Sala poi è stato protagonista di un siparietto con il deputato del Pd che dà il nome alla legge, Alessandro Zan, salito sul palco, e a cui Sala ha donato il suo orologio arcobaleno: Rregolerai tu i tempi dell’approvazione». Per Sala «da Milano parte la spinta finale per la legge».
GIÙ DAL PALCO IL POPOLO del Pride, decisamente under 30 come sempre, ma con molte più adolescenti degli altri anni. «Sono venuta perché quest’anno mi sono innamorata di una ragazza e quindi siamo qui insieme», racconta una ragazza. Conoscete la legge Zan? «Sì, sappiamo che è una legge contro l’odio omotransfobico ma il Parlamento non vuole votarla».
Passa un’altra ragazza con una bandiera arcobaleno con scritto sopra «Queer liberation not rainbow capitalism». Vicino a loro un gruppetto misto con le bandiere dell’orgoglio pansessuale con i colori rosa, giallo e azzurro: «Proviamo amore e attrazione indipendentemente da sesso e genere. Siamo non binari».
FABIO PELLEGATTA DI ARCIGAY Milano ricorda il lavoro quarantennale fatto in città sul fronte dei diritti, «scardinando tanti sistemi». Gli europarlamentari del Pd Pierfrancesco Majorino e Brando Benifei richiamano l’attenzione sul presidente ungherese Viktor Orbán, la sua legge omofoba e i suoi alleati italiani: «Attenzione perché Salvini e Meloni vogliono portare Orbán in Italia. E noi Porteremo il governo ungherese alla Corte Europea se andrà avanti con questa legge».
Poi è il turno di Zan, ormai di casa a Milano. Risponde a Salvini che ha detto di volersi sedere a un tavolo con Letta per discutere del ddl: «Non possiamo sederci con chi dice che la legge approvata da Orbán va bene. Non possiamo aprire un dialogo con chi attacca l’attuale legge Mancino. Noi meritiamo di vivere in un Paese migliore». Poi, rivolto ai manifestanti: «Vogliamo dirlo ai nazisti, agli omofobi, a quelli che discriminano in questo paese che siete la parte migliore, siete il futuro dell’Italia? Siete meravigliosi, siete incredibili». E ancora: «L’Italia deve scegliere da che parte stare».

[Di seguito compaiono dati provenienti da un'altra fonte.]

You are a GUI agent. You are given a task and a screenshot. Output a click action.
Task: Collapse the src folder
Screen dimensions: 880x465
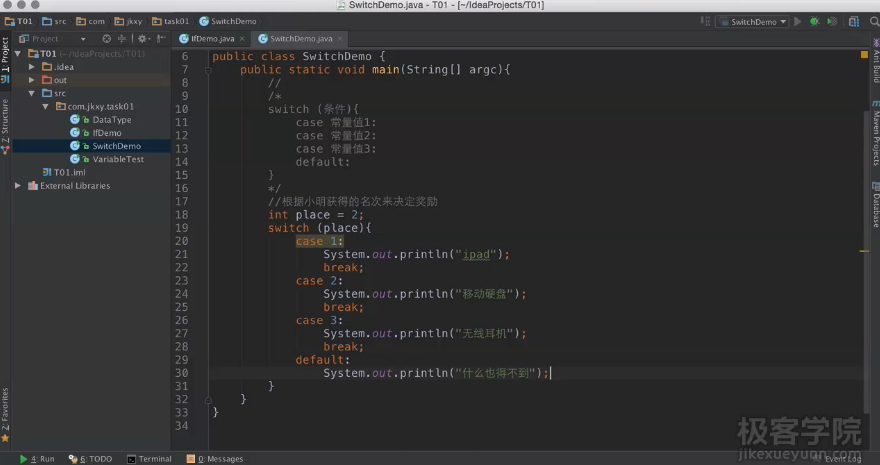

Sul palco con Zan l’ex ministra dell’Istruzione Lucia Azzolina (M5S): «La legge è necessaria e va approvata. La giornata contro l’odio omofobico nelle scuole va istituita, saranno poi le scuole a scegliere in autonomia, ma la politica deve dare l’esempio”. Prima di scendere dal palco la promessa di Zan: «Ci ritroveremo qui a Milano per festeggiare e parlare non più di un disegno di legge ma di una legge dello Stato».